Records for locating words and elements
##############################

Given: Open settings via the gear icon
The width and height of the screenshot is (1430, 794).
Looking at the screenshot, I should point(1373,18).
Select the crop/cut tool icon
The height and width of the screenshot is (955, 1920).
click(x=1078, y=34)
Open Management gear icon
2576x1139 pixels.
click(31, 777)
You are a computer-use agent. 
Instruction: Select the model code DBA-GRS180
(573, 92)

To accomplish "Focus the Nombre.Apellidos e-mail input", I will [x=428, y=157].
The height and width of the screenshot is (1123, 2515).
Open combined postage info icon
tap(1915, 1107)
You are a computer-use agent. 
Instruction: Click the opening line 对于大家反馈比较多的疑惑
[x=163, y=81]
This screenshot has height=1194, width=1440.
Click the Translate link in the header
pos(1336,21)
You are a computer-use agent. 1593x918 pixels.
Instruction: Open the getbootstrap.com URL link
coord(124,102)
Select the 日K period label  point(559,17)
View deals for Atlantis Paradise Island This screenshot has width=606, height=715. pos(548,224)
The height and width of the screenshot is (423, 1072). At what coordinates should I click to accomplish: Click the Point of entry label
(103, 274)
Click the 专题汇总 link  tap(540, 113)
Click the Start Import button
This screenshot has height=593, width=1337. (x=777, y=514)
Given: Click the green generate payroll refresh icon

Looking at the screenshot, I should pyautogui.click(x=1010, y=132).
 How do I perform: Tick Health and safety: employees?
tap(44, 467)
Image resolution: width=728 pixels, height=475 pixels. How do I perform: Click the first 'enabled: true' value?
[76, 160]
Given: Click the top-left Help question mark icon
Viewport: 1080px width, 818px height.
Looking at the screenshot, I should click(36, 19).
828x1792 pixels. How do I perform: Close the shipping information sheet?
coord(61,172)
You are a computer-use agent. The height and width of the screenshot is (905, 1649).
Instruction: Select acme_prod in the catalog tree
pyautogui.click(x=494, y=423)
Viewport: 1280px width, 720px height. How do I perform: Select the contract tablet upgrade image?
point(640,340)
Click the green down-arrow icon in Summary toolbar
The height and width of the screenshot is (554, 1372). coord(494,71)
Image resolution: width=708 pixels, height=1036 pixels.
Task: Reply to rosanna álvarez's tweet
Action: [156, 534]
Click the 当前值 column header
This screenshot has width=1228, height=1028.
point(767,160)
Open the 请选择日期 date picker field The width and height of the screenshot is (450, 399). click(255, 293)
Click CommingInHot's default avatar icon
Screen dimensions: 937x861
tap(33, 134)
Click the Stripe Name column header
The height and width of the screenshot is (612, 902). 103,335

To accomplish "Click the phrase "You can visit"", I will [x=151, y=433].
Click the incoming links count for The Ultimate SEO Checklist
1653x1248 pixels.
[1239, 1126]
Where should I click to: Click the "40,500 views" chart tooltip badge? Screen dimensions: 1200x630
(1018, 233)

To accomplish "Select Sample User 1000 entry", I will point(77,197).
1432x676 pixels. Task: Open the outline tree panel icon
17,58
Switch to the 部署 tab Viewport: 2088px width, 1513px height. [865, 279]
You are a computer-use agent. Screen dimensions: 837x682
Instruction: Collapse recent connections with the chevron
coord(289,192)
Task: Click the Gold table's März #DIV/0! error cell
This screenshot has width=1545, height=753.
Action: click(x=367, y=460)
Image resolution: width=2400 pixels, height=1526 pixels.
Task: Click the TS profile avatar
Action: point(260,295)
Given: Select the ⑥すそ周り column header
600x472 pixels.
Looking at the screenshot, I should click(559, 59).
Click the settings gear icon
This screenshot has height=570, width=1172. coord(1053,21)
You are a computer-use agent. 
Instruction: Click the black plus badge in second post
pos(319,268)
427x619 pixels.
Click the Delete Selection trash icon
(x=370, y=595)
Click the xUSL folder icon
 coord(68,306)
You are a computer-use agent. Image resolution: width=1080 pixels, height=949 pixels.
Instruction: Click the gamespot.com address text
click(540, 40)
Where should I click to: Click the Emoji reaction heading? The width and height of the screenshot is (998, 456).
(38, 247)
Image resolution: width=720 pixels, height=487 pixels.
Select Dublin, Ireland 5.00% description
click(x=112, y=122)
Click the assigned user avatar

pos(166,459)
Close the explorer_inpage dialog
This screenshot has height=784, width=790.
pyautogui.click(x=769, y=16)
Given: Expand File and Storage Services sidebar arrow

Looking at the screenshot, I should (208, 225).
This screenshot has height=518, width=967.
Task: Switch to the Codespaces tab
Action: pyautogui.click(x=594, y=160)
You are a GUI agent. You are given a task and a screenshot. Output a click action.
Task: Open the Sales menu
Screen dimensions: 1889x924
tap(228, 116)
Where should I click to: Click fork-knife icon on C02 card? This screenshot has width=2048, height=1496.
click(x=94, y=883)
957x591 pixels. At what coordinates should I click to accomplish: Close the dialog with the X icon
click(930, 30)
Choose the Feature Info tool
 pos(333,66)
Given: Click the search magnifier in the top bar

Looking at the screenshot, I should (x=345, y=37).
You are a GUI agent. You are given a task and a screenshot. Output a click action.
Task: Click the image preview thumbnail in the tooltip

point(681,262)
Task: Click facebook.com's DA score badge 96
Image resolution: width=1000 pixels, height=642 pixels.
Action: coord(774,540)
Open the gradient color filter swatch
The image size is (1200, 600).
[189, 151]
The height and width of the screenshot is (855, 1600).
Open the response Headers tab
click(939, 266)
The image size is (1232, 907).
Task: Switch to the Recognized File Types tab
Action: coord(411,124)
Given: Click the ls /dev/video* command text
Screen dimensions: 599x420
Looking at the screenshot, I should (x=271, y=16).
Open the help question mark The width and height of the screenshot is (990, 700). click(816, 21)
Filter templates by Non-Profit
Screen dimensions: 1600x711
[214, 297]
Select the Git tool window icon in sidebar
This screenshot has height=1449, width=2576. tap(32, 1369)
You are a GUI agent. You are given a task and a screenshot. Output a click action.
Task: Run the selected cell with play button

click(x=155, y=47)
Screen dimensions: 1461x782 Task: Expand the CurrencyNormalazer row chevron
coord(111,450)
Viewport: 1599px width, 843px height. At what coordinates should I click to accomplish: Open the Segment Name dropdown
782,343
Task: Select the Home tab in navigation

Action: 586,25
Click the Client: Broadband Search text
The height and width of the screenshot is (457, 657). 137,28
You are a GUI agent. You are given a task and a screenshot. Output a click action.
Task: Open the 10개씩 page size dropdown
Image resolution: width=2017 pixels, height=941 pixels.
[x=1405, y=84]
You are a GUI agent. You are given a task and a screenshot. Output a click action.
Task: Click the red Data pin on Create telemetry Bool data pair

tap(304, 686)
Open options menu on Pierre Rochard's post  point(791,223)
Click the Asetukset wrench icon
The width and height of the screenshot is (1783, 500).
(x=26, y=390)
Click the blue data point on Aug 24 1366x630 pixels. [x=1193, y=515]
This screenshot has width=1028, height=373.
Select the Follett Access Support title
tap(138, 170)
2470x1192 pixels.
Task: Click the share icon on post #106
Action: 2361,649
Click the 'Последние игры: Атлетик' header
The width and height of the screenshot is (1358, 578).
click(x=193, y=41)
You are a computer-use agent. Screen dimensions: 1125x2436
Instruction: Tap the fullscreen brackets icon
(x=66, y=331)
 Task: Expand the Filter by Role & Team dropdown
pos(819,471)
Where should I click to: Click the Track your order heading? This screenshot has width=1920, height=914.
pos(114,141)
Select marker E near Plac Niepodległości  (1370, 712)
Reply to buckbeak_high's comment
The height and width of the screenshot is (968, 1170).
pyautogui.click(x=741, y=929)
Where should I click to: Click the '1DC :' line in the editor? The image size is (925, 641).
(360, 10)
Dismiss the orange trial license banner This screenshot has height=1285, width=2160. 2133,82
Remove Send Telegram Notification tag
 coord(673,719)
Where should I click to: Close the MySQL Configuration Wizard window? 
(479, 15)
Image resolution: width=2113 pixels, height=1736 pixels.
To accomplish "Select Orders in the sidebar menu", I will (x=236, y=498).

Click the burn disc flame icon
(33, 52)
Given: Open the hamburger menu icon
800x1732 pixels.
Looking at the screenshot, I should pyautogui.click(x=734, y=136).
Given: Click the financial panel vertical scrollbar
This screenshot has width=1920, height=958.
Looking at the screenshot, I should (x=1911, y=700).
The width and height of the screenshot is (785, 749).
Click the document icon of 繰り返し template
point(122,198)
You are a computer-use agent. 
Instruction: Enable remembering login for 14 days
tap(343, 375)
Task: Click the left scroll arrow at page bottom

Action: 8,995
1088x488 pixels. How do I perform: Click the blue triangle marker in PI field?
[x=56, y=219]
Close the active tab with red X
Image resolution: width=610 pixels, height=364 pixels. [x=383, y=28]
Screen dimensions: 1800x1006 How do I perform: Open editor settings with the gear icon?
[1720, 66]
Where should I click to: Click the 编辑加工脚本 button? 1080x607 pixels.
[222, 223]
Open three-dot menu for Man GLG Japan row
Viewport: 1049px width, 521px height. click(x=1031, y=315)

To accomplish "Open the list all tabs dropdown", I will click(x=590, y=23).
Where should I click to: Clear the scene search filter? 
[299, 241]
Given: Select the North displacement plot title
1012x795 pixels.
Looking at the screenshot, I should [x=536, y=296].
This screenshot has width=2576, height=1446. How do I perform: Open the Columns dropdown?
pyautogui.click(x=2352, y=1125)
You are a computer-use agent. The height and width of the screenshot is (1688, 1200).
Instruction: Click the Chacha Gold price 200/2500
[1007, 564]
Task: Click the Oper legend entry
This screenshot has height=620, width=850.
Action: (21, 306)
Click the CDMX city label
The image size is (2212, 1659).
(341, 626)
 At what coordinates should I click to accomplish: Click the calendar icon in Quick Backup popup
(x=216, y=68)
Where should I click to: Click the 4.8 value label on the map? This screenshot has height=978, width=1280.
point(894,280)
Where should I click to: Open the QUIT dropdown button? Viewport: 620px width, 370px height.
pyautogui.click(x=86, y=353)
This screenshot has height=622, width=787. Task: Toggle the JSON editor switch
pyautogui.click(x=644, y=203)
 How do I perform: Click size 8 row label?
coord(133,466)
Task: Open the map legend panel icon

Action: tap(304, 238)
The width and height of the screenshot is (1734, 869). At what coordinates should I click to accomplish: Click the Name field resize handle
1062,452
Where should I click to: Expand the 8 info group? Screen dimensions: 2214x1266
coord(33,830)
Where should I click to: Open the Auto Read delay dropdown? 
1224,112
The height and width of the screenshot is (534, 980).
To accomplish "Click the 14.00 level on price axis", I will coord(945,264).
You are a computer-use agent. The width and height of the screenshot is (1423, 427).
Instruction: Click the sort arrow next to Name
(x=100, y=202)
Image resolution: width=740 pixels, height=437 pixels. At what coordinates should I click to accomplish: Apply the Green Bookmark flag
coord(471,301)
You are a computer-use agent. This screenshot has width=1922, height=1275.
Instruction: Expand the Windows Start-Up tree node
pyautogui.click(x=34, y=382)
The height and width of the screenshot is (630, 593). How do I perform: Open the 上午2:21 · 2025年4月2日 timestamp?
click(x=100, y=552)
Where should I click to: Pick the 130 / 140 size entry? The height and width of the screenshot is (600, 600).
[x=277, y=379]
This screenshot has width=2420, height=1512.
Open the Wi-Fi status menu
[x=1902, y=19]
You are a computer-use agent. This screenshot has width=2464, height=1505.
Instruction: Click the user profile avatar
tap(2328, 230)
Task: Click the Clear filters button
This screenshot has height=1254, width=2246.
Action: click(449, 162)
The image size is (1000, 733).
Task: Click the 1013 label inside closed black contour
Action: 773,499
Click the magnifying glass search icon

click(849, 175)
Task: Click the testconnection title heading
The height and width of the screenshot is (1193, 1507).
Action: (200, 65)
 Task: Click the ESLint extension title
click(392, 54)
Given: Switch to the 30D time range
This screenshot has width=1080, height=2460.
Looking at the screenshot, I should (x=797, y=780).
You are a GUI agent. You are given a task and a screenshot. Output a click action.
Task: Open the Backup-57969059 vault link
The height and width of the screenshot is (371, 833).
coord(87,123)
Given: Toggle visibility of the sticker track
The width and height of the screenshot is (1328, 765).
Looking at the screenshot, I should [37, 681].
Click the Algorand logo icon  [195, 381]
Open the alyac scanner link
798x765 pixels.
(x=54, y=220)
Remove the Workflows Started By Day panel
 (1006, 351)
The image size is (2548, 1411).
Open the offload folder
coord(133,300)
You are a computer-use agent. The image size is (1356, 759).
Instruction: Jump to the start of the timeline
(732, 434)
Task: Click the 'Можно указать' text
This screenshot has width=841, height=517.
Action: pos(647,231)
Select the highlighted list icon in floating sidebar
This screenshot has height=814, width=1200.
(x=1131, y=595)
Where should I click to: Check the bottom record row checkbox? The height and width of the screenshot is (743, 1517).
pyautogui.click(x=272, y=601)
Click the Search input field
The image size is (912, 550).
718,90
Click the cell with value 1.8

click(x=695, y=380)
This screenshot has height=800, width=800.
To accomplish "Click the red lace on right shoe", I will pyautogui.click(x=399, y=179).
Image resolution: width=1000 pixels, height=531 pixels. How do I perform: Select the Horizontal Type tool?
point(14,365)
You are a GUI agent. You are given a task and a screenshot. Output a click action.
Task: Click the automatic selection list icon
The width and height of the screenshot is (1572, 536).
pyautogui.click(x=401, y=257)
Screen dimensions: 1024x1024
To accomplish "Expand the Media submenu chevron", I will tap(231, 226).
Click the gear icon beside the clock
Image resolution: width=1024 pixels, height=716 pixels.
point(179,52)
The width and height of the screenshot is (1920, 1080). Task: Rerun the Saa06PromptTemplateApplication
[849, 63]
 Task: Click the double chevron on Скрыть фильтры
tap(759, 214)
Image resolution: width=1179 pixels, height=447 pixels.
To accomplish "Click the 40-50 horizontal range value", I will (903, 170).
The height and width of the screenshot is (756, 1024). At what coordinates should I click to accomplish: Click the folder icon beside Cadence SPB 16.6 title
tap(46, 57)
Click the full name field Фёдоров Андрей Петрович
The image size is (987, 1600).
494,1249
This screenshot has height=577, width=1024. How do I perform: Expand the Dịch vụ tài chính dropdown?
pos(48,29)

##############################

### Directions
Copy the material above word for word, starting at its first line and ending at the line that contains "point(640,340)".

### Response
Given: Open settings via the gear icon
The width and height of the screenshot is (1430, 794).
Looking at the screenshot, I should point(1373,18).
Select the crop/cut tool icon
The height and width of the screenshot is (955, 1920).
click(x=1078, y=34)
Open Management gear icon
2576x1139 pixels.
click(31, 777)
You are a computer-use agent. 
Instruction: Select the model code DBA-GRS180
(573, 92)

To accomplish "Focus the Nombre.Apellidos e-mail input", I will [x=428, y=157].
The height and width of the screenshot is (1123, 2515).
Open combined postage info icon
tap(1915, 1107)
You are a computer-use agent. 
Instruction: Click the opening line 对于大家反馈比较多的疑惑
[x=163, y=81]
This screenshot has height=1194, width=1440.
Click the Translate link in the header
pos(1336,21)
You are a computer-use agent. 1593x918 pixels.
Instruction: Open the getbootstrap.com URL link
coord(124,102)
Select the 日K period label  point(559,17)
View deals for Atlantis Paradise Island This screenshot has width=606, height=715. pos(548,224)
The height and width of the screenshot is (423, 1072). At what coordinates should I click to accomplish: Click the Point of entry label
(103, 274)
Click the 专题汇总 link  tap(540, 113)
Click the Start Import button
This screenshot has height=593, width=1337. (x=777, y=514)
Given: Click the green generate payroll refresh icon

Looking at the screenshot, I should pyautogui.click(x=1010, y=132).
 How do I perform: Tick Health and safety: employees?
tap(44, 467)
Image resolution: width=728 pixels, height=475 pixels. How do I perform: Click the first 'enabled: true' value?
[76, 160]
Given: Click the top-left Help question mark icon
Viewport: 1080px width, 818px height.
Looking at the screenshot, I should click(36, 19).
828x1792 pixels. How do I perform: Close the shipping information sheet?
coord(61,172)
You are a computer-use agent. The height and width of the screenshot is (905, 1649).
Instruction: Select acme_prod in the catalog tree
pyautogui.click(x=494, y=423)
Viewport: 1280px width, 720px height. How do I perform: Select the contract tablet upgrade image?
point(640,340)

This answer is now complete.